[Work order]:
Find the line containing "The height and", then print it and each following line through the end of the records, exactly and with nothing added; leave out any pictures.

○ ○ ○ ○ ○ ○ ○

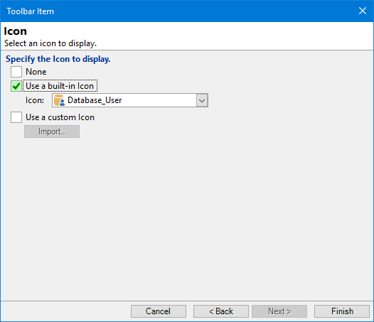Screen dimensions: 374x322
Task: Open the Database_User combo box
Action: (x=130, y=100)
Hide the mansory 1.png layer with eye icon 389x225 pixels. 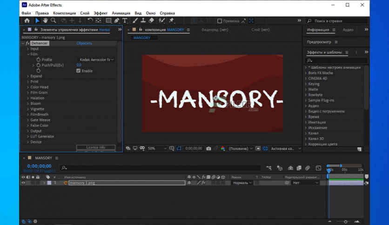coord(23,183)
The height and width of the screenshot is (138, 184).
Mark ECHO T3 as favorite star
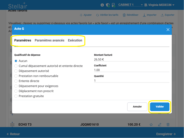point(151,125)
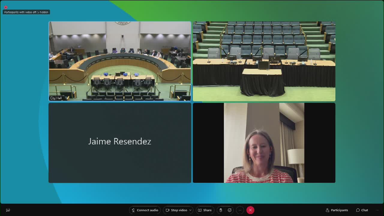
Task: Click the chat bubble icon
Action: coord(358,210)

○ ○ ○ ○ ○ ○ ○

[Solution below]:
The height and width of the screenshot is (138, 184).
Mark ECHO T3 as favorite star
point(151,125)
Task: Click the chat bubble icon
Action: coord(358,210)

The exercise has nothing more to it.